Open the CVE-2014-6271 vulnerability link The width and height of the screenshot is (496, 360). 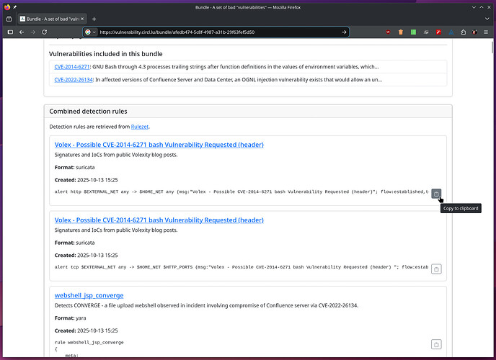tap(70, 66)
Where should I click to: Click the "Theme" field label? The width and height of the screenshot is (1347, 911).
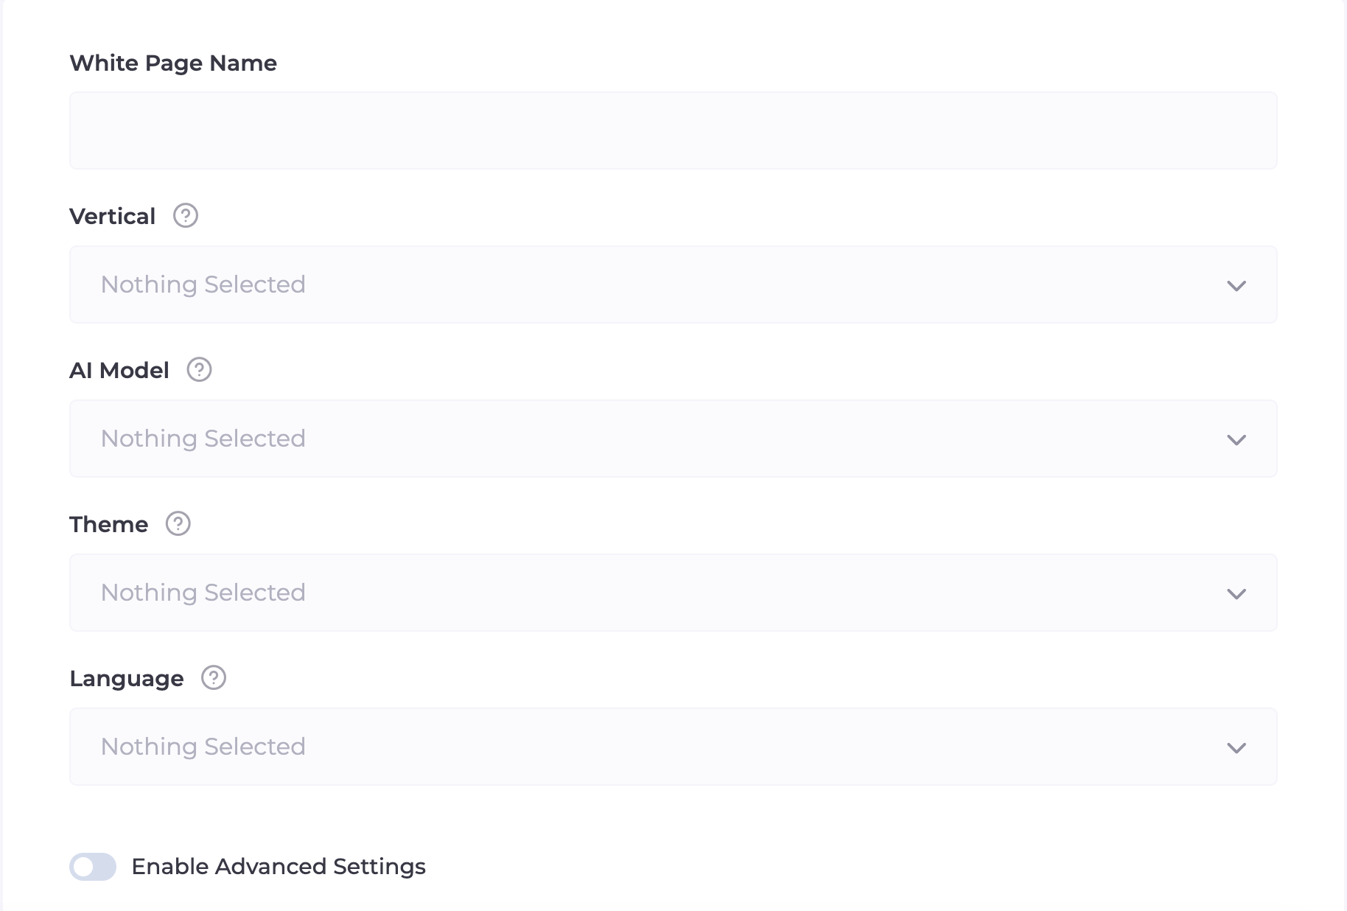[x=109, y=525]
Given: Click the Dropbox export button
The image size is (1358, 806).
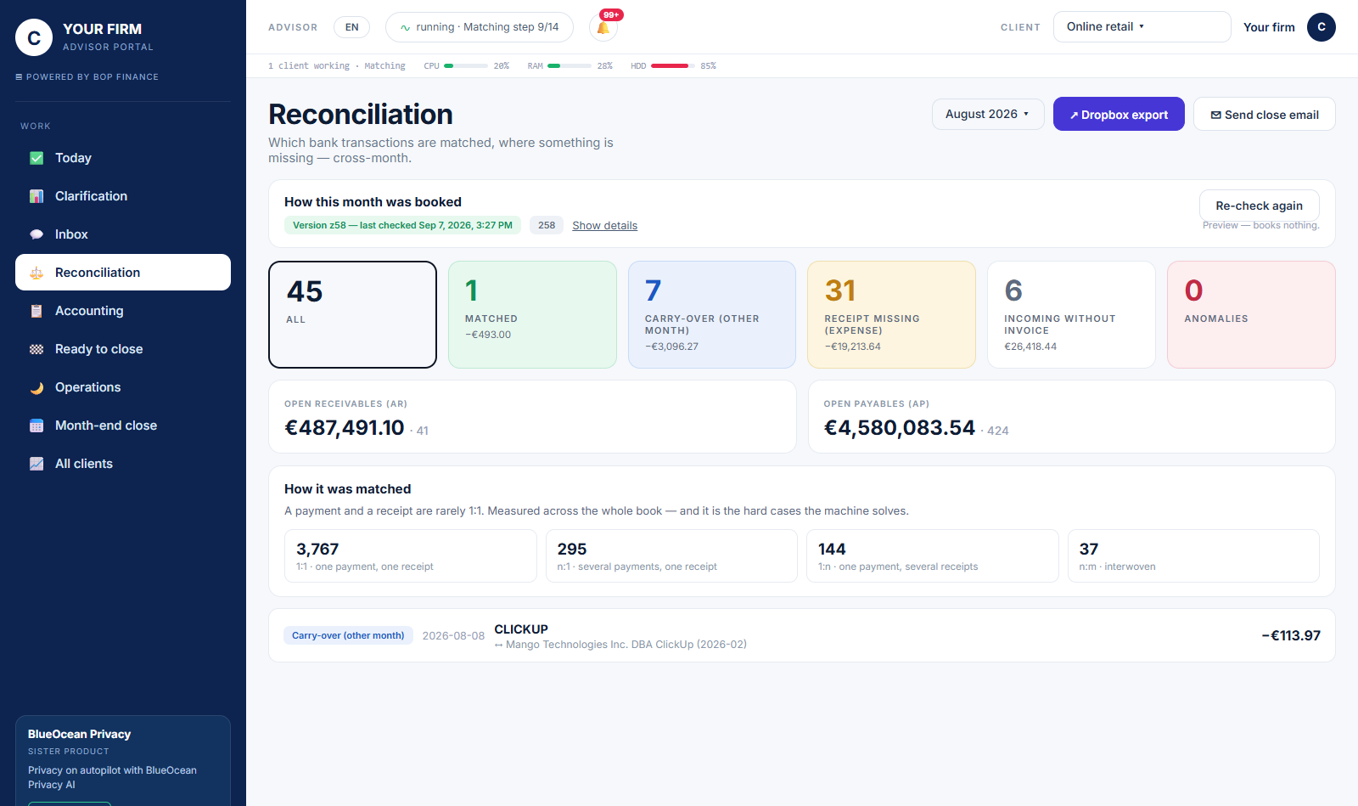Looking at the screenshot, I should coord(1119,114).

------------------------------------------------

▶ _What to do_: The line containing "Where should I" and each line after it through the end of the listing above are to be written out exactly, without the pictures.

▶ _Exercise output_:
Where should I click to: Click the "Theme" field label? The width and height of the screenshot is (1347, 911).
[x=109, y=525]
Given: Click the Dropbox export button
The image size is (1358, 806).
Looking at the screenshot, I should coord(1119,114).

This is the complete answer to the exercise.